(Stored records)

Content starts

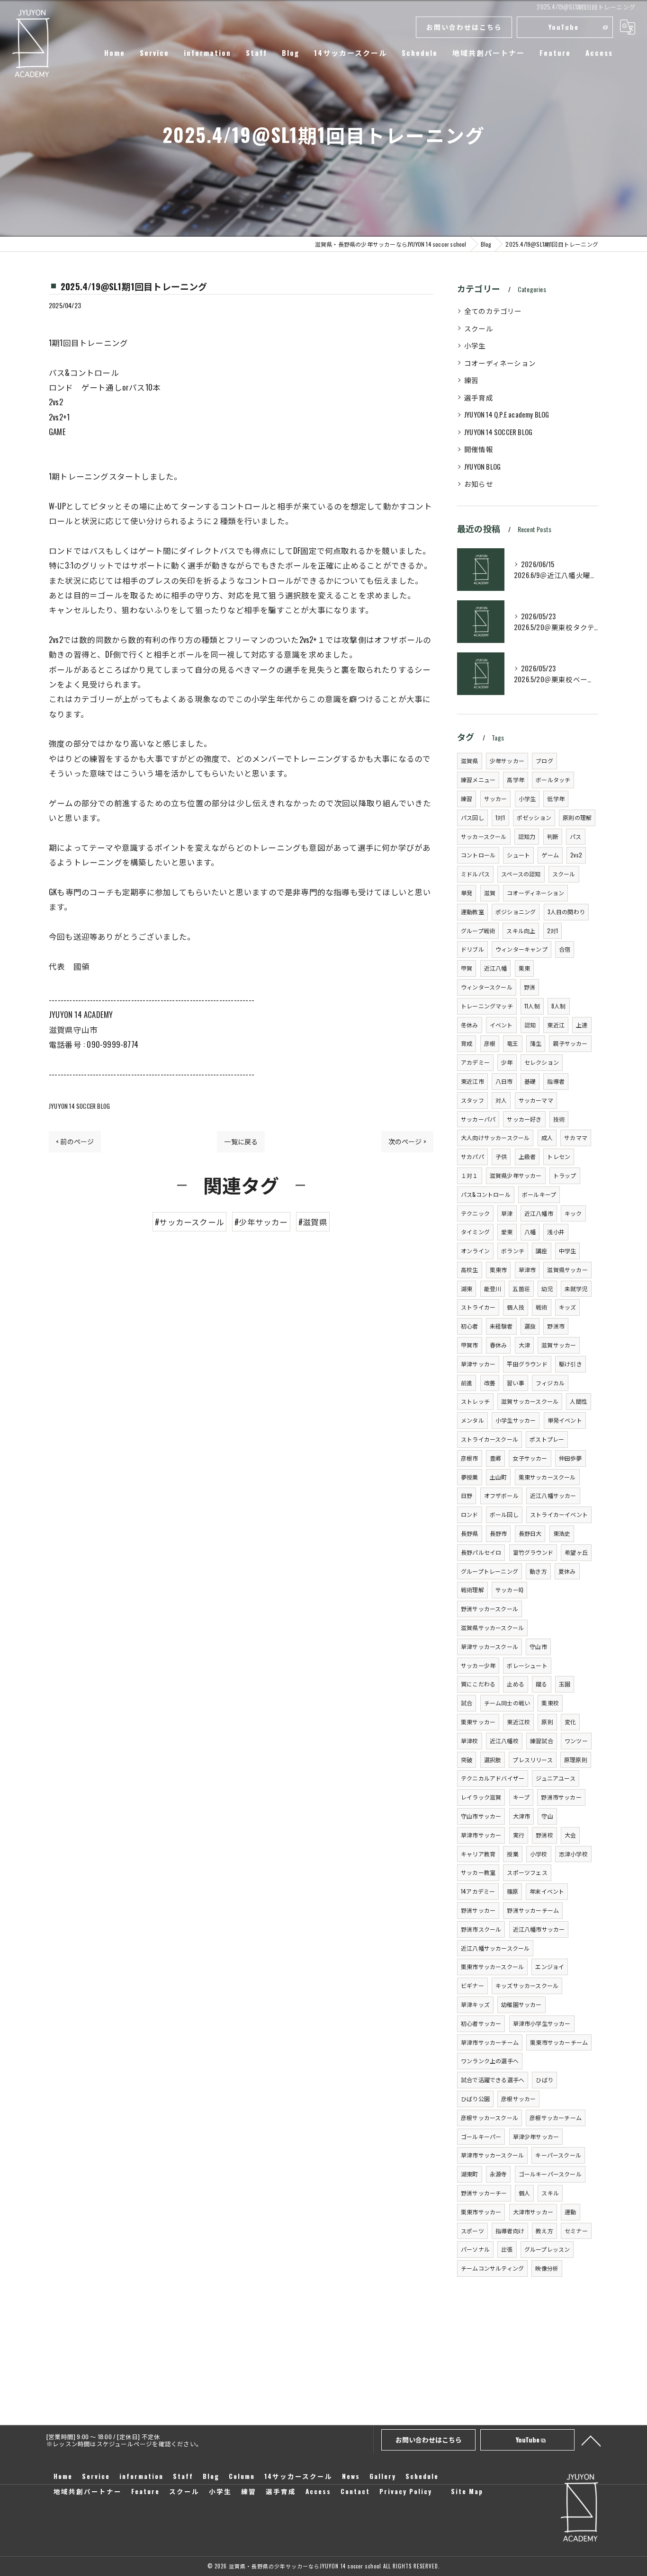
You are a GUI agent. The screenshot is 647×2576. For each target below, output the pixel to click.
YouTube (563, 27)
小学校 (539, 1854)
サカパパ (472, 1156)
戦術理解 (472, 1590)
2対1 (552, 931)
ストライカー (478, 1307)
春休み (498, 1345)
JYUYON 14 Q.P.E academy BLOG (506, 414)
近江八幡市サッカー (539, 1929)
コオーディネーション (500, 363)
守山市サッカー (481, 1816)
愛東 (506, 1232)
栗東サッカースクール (547, 1477)
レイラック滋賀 (481, 1797)
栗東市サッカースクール (492, 1966)
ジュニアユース (555, 1778)
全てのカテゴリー (493, 311)
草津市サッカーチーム (490, 2042)
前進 (466, 1383)
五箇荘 (521, 1288)
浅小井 (556, 1232)
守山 (547, 1816)
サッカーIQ (509, 1590)
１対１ (469, 1175)
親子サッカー (570, 1043)
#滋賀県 (312, 1222)
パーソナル (475, 2249)
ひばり (544, 2080)
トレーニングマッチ (487, 1006)
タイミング (475, 1232)
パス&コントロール (486, 1194)
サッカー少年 (478, 1665)
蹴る (541, 1684)
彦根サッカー (518, 2099)
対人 (501, 1100)
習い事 (515, 1383)
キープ (521, 1797)
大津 (524, 1345)
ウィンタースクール (486, 987)
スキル (550, 2193)
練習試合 (541, 1741)
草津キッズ (475, 2004)
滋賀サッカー (558, 1345)
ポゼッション (534, 817)
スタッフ (472, 1100)
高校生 (469, 1270)
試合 (466, 1703)
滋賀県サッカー (567, 1270)
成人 (547, 1137)
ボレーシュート (527, 1665)
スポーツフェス (527, 1872)
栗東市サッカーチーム (559, 2042)
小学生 (475, 345)
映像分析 (546, 2268)
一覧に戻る (241, 1141)
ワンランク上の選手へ (490, 2061)
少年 (506, 1062)
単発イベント (565, 1420)
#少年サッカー (261, 1222)
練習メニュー (478, 779)
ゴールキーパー (481, 2136)
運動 (570, 2212)
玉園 (564, 1684)
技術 (559, 1119)
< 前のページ (75, 1141)
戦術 (541, 1307)
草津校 (469, 1741)
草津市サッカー (481, 1835)
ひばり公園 (475, 2099)
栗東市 (498, 1270)
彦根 (489, 1043)
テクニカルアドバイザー (492, 1778)
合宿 (564, 949)
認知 (530, 1025)
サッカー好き (524, 1119)
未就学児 (576, 1288)
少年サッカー (507, 761)
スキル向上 (520, 931)
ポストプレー (547, 1439)
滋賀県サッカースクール (492, 1627)
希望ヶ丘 (576, 1552)
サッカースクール (484, 836)
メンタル (472, 1420)
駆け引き (570, 1364)
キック (573, 1213)
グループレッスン (547, 2249)
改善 (489, 1383)
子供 (501, 1156)
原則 (547, 1722)
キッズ (567, 1307)
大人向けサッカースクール (495, 1137)
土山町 (498, 1477)
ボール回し (504, 1514)
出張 (506, 2249)
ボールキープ (539, 1194)
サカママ (575, 1137)
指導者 (556, 1081)
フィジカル (550, 1383)
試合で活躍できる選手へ (492, 2080)
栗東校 (550, 1703)
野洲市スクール (481, 1929)
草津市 (527, 1270)
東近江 (556, 1025)
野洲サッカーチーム (533, 1910)
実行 (518, 1835)
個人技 (515, 1307)
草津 (506, 1213)
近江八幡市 (538, 1213)
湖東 (466, 1288)
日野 (466, 1495)
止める (515, 1684)
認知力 (527, 836)
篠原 (512, 1891)
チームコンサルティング (492, 2268)
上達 (581, 1025)
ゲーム (550, 855)
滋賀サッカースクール (529, 1401)
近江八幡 (495, 968)
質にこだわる (478, 1684)
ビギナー (472, 1985)
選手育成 (478, 397)
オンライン (475, 1251)
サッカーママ (536, 1100)
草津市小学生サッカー (542, 2023)
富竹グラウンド (533, 1552)
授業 (512, 1854)
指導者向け (509, 2231)
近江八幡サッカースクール (495, 1948)
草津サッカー (478, 1364)
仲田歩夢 (570, 1458)
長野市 (498, 1533)
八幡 (530, 1232)
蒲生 (535, 1043)
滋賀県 (469, 761)
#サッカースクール (189, 1222)
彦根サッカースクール (489, 2117)
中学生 (567, 1251)
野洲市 (556, 1326)
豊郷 (495, 1458)
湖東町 (469, 2174)
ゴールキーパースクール (550, 2174)
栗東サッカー (478, 1722)
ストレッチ (475, 1401)
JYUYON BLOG (482, 467)
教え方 (544, 2231)
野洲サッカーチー (484, 2193)
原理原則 (575, 1760)
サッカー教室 (478, 1872)
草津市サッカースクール (492, 2155)
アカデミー (475, 1062)
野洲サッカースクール (489, 1608)
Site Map (467, 2491)
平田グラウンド (527, 1364)
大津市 (521, 1816)
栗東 (524, 968)
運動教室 (472, 912)
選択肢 (493, 1760)
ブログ (544, 761)
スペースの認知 (520, 874)
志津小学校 (573, 1854)
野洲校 (544, 1835)
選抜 (530, 1326)
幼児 (547, 1288)
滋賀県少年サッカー (516, 1175)
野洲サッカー (478, 1910)
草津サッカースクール (489, 1646)
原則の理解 (577, 817)
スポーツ (472, 2231)
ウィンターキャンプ (521, 949)
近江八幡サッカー (553, 1495)
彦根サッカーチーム (556, 2117)
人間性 (578, 1401)
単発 (466, 893)
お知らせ (478, 484)
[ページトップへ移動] (591, 2440)
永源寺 (498, 2174)
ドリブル (472, 949)
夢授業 (469, 1477)
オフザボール (501, 1495)
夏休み (567, 1571)
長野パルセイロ (481, 1552)
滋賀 (489, 893)
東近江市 (472, 1081)
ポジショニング (515, 912)
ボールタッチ (553, 779)
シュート (518, 855)
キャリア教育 (478, 1854)
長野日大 (530, 1533)
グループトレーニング (489, 1571)
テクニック (475, 1213)
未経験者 (501, 1326)
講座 (541, 1251)
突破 (466, 1760)
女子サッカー (529, 1458)
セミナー (576, 2231)
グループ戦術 (478, 931)
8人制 (558, 1006)
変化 (570, 1722)
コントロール (478, 855)
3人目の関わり (566, 912)
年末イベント (547, 1891)
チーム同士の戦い (507, 1703)
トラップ (564, 1175)
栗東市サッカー (481, 2212)
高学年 (515, 779)
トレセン (558, 1156)
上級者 (527, 1156)
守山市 (538, 1646)
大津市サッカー (533, 2212)
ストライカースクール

Content ends

▶ _TRY IT_
Your task for the entries above: copy exactly the span starting with the line with "野洲市 (556, 1326)" and going on through the line with "単発 (466, 893)", both lines included, and nothing else.

▶ _ANSWER TO THIS PROBLEM_
野洲市 (556, 1326)
豊郷 (495, 1458)
湖東町 (469, 2174)
ゴールキーパースクール (550, 2174)
栗東サッカー (478, 1722)
ストレッチ (475, 1401)
JYUYON BLOG (482, 467)
教え方 (544, 2231)
野洲サッカーチー (484, 2193)
原理原則 (575, 1760)
サッカー教室 (478, 1872)
草津市サッカースクール (492, 2155)
アカデミー (475, 1062)
野洲サッカースクール (489, 1608)
Site Map (467, 2491)
平田グラウンド (527, 1364)
大津市 (521, 1816)
栗東 (524, 968)
運動教室 (472, 912)
選択肢 (493, 1760)
ブログ (544, 761)
スペースの認知 (520, 874)
志津小学校 (573, 1854)
野洲校 (544, 1835)
選抜 (530, 1326)
幼児 (547, 1288)
滋賀県少年サッカー (516, 1175)
野洲サッカー (478, 1910)
草津サッカースクール (489, 1646)
原則の理解 (577, 817)
スポーツ (472, 2231)
ウィンターキャンプ (521, 949)
近江八幡サッカー (553, 1495)
彦根サッカーチーム (556, 2117)
人間性 (578, 1401)
単発 (466, 893)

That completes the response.